- THE TASK: Would you please set down, word for word, the lines from the one with "The height and width of the screenshot is (426, 426)." through the final line of the data below, omitting any pictures?

[Opening INPUT DATA section]

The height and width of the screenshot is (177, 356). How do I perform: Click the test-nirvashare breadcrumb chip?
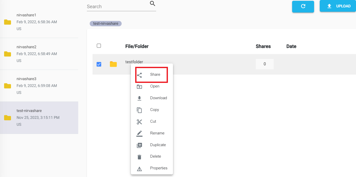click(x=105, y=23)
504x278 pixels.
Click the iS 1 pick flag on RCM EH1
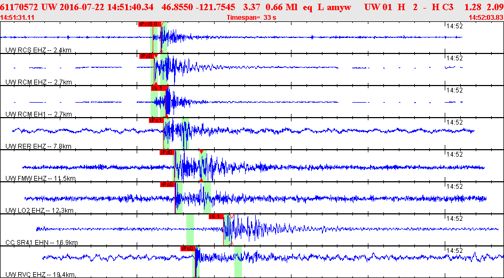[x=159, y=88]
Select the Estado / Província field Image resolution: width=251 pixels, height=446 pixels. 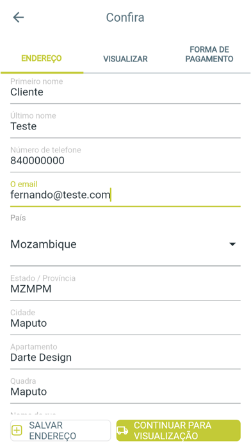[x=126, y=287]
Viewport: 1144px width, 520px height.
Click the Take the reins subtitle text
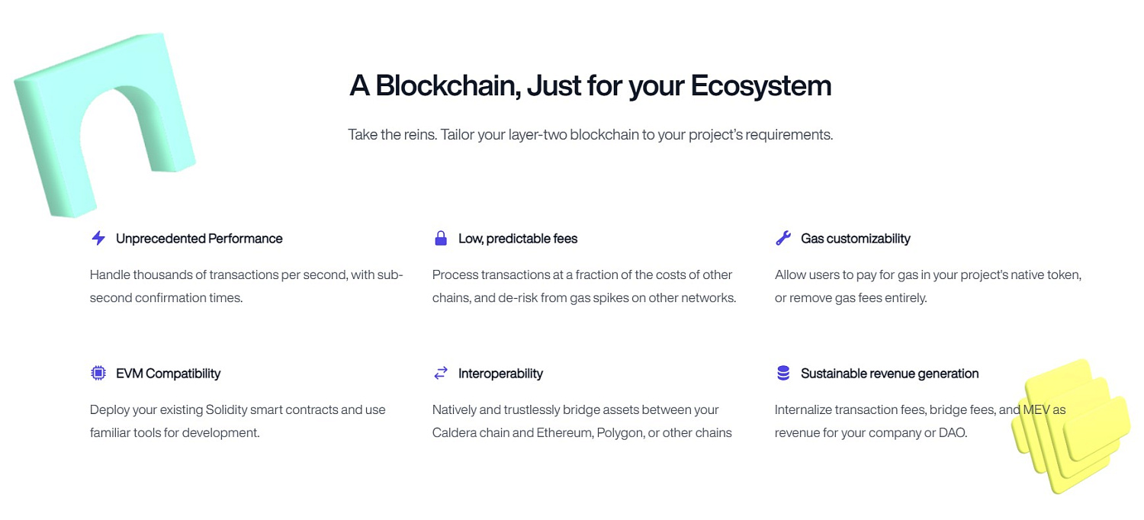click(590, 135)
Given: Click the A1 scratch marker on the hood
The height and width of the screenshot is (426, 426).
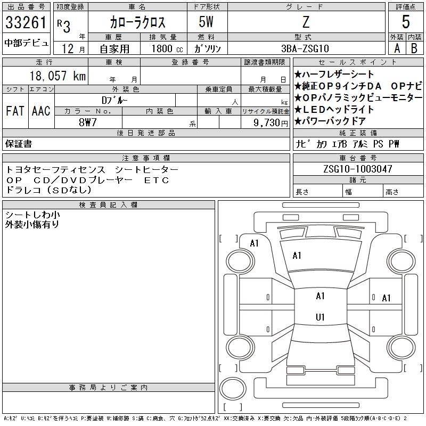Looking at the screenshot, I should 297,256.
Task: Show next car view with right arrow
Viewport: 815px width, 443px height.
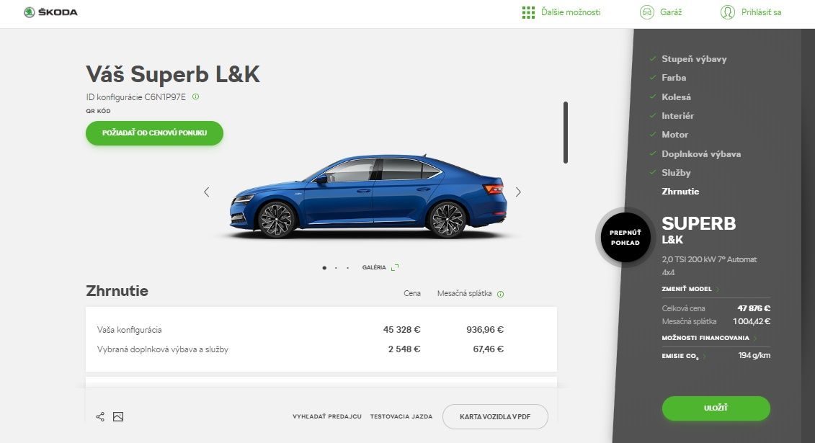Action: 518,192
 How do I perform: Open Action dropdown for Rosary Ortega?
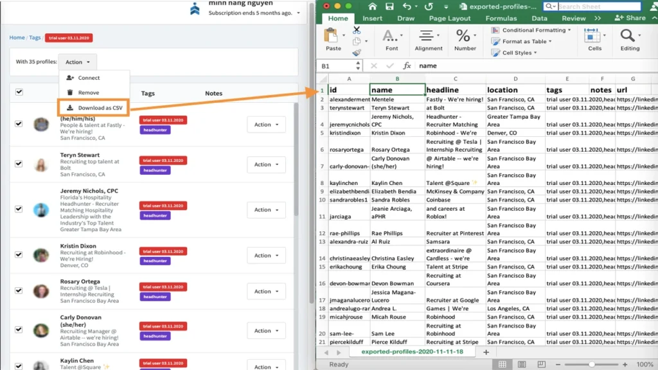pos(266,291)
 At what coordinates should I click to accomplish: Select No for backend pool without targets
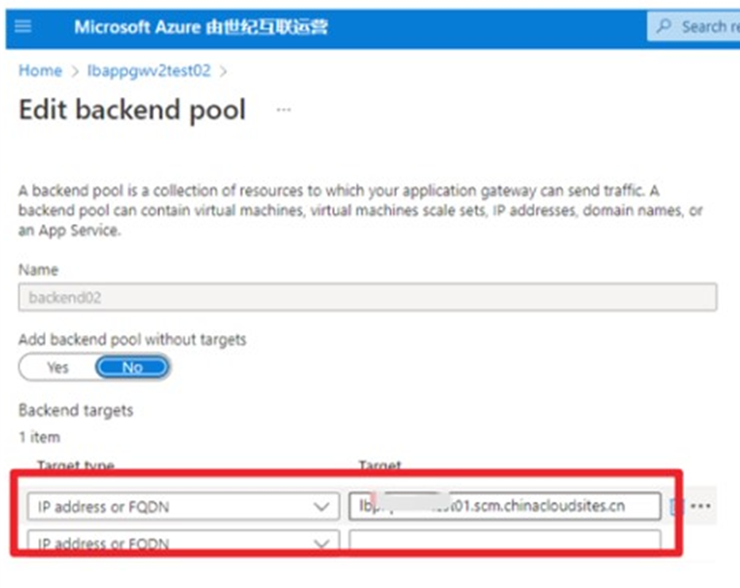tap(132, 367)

[Closing INPUT DATA section]

- ANSWER TO THE EXERCISE:
The height and width of the screenshot is (426, 426).
Looking at the screenshot, I should 297,256.
Task: Show next car view with right arrow
Viewport: 815px width, 443px height.
Action: 518,192
 How do I perform: Open Action dropdown for Rosary Ortega?
pos(266,291)
 At what coordinates should I click to accomplish: Select No for backend pool without targets
tap(132, 367)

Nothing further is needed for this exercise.